Dataset entries
=== Section Start ===

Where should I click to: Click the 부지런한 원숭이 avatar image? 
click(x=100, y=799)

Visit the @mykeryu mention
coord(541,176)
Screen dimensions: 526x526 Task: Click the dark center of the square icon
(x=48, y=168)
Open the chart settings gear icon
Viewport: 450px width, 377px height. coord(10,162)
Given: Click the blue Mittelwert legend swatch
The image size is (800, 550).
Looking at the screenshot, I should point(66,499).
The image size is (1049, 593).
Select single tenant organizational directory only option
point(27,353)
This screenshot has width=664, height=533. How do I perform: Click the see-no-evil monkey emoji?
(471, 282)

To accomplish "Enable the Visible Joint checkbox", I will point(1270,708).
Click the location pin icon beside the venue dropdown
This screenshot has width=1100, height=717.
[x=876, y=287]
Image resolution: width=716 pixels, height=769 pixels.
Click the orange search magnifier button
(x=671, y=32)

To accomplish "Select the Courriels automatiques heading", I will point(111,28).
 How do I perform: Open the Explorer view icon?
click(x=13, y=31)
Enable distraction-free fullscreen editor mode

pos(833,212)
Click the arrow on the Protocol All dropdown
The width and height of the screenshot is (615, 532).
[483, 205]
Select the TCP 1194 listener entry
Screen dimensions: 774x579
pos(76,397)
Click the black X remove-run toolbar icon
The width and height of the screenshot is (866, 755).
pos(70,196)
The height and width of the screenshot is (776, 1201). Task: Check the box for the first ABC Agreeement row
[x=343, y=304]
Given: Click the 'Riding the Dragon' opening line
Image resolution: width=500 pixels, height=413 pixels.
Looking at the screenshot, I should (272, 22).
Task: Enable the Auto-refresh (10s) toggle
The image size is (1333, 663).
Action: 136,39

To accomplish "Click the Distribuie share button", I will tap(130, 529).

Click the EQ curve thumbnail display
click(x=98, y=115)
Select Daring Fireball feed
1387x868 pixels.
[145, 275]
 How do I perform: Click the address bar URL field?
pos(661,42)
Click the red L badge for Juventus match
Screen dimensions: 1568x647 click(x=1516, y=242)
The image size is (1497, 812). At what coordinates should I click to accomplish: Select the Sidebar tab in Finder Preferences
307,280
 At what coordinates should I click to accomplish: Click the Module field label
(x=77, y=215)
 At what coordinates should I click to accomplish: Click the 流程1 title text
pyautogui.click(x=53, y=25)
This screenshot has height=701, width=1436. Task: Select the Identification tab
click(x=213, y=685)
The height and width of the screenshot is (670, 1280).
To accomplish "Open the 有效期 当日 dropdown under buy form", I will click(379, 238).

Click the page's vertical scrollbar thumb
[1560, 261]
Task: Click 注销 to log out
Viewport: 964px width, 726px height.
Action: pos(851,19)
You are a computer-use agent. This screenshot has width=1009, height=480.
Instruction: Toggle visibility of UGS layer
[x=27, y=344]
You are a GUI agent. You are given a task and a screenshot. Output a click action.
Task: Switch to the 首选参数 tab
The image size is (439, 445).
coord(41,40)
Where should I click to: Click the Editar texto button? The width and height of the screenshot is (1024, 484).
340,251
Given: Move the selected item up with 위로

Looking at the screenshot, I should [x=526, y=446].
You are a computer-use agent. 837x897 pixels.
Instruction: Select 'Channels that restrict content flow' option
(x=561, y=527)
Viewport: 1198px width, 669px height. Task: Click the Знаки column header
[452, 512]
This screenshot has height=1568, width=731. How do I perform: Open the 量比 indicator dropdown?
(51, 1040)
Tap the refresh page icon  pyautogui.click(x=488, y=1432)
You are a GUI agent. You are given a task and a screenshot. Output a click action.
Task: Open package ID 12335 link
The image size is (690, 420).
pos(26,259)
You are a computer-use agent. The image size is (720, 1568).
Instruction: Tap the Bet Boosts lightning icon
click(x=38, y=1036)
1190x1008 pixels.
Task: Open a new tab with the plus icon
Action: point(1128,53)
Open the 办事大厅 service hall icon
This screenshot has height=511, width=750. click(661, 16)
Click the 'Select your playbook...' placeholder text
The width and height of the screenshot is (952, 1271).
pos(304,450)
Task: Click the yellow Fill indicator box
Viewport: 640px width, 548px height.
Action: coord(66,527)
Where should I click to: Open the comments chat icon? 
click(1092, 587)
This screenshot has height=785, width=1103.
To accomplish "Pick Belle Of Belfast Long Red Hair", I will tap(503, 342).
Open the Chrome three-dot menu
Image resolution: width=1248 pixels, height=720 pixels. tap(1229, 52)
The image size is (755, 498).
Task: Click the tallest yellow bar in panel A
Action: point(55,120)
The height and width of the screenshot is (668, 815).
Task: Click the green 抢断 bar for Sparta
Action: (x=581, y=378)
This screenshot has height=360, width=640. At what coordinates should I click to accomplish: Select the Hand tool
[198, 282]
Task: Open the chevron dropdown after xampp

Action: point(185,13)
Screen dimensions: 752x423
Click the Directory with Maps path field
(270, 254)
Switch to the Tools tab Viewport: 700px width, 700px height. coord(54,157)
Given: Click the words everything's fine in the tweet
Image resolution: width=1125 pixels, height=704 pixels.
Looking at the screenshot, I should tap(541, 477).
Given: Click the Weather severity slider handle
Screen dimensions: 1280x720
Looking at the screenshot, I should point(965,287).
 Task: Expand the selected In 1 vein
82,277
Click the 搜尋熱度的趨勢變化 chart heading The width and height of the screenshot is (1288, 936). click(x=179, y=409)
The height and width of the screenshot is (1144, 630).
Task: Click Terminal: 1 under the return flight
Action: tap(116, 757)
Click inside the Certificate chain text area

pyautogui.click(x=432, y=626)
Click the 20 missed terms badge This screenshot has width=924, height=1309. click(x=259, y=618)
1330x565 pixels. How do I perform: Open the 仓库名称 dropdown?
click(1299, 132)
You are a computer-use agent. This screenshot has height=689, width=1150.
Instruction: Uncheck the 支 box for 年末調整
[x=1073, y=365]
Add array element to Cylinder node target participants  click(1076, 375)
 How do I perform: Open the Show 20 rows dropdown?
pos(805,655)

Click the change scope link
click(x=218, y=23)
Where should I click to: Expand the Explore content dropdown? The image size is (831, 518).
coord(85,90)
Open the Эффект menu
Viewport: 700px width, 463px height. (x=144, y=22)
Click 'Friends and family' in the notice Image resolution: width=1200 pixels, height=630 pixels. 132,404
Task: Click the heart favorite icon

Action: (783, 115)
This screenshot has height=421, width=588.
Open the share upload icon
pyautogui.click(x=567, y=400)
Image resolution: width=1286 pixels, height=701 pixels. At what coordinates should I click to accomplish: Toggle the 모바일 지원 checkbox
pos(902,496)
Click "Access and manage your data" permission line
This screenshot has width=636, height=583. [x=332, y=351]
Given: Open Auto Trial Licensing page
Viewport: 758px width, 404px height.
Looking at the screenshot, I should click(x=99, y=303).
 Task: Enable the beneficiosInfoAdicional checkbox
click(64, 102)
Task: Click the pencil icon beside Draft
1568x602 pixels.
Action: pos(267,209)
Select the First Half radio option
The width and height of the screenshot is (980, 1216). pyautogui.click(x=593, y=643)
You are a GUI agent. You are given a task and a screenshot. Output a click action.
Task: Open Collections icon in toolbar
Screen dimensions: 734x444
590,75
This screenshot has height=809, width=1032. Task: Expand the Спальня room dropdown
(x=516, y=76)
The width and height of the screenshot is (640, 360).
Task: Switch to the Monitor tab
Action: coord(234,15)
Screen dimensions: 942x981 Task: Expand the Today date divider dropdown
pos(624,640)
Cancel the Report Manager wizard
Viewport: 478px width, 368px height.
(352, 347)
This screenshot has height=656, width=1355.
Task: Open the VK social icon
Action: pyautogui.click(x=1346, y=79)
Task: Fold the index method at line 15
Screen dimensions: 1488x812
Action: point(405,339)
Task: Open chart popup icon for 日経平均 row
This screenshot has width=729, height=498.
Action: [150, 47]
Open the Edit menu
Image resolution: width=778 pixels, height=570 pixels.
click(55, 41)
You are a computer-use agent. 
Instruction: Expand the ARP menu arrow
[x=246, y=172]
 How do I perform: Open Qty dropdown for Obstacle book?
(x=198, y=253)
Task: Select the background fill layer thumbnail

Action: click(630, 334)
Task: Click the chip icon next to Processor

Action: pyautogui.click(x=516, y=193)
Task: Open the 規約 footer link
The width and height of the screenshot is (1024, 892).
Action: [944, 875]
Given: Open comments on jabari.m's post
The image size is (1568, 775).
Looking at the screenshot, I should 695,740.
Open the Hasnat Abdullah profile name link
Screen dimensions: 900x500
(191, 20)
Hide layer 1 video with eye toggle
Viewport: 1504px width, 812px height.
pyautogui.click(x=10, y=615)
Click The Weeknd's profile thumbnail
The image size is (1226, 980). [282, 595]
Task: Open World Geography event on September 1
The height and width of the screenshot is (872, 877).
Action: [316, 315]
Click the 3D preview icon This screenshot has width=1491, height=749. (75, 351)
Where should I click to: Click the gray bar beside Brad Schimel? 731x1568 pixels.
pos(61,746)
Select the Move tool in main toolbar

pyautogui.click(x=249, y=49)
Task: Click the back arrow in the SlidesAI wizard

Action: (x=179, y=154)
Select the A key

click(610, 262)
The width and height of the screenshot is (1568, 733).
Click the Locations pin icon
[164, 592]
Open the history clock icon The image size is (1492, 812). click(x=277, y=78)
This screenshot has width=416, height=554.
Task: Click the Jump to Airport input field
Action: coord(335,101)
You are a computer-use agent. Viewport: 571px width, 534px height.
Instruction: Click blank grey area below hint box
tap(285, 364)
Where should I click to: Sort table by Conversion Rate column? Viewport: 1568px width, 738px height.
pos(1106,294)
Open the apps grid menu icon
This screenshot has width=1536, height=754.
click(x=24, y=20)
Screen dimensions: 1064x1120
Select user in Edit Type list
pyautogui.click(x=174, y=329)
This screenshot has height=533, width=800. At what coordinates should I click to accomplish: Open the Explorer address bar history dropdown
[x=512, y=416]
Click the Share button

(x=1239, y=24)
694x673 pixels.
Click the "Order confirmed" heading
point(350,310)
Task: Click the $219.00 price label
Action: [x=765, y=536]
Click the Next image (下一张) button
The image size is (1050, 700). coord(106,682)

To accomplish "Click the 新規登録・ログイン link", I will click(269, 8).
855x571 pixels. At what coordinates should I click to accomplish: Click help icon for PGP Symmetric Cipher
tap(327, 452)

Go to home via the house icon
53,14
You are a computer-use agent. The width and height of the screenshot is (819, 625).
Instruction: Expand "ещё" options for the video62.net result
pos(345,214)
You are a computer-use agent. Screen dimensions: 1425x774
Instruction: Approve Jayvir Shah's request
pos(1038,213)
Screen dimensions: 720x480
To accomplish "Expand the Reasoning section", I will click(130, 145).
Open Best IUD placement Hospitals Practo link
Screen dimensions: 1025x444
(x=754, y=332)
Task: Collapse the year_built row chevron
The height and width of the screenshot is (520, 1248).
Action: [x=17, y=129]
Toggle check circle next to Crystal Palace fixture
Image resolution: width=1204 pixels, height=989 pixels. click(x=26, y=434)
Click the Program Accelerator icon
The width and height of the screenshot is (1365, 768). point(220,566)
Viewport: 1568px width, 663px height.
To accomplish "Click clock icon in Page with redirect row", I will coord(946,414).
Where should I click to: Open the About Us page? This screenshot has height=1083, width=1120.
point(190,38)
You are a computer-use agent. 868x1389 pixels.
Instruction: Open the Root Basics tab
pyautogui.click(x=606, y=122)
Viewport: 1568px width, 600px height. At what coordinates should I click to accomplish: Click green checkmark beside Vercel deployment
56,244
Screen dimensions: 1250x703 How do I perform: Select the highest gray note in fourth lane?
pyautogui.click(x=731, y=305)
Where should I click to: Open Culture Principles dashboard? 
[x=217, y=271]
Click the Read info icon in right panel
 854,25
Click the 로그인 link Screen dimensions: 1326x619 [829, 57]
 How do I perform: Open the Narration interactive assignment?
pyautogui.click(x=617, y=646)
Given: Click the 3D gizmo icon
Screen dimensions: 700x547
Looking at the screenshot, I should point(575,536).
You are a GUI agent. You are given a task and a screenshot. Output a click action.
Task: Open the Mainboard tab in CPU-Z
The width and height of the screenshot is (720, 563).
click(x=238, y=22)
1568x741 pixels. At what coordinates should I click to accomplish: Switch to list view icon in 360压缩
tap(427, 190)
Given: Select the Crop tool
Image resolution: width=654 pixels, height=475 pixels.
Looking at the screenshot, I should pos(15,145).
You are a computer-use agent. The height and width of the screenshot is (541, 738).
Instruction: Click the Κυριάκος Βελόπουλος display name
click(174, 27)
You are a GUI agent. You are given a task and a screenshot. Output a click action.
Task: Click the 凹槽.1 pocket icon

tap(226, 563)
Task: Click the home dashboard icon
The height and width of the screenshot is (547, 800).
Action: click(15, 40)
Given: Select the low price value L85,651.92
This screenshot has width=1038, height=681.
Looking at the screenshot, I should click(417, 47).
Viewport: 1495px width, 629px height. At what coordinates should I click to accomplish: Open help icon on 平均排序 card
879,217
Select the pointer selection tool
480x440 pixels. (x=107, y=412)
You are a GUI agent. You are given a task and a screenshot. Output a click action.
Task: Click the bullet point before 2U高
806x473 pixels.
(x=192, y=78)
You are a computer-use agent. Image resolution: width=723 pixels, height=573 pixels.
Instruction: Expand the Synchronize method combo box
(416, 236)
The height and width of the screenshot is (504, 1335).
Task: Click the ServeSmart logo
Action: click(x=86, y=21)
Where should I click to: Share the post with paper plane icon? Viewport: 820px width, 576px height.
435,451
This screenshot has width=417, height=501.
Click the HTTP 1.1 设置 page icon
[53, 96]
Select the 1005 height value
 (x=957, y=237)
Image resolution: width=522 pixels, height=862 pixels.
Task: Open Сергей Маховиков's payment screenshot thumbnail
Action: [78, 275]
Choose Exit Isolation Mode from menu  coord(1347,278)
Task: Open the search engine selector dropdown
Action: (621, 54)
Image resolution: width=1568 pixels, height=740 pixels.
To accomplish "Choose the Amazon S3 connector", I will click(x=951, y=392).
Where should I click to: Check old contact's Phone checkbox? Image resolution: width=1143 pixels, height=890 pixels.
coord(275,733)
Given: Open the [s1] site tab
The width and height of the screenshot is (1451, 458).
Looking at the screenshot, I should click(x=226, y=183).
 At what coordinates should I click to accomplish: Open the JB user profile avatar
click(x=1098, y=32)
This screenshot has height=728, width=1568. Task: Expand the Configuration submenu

=== Section End ===

* Directions for this task: From the entries, copy every line in which the word "refresh" occurs.

* Exercise output:
Task: Enable the Auto-refresh (10s) toggle
Tap the refresh page icon  pyautogui.click(x=488, y=1432)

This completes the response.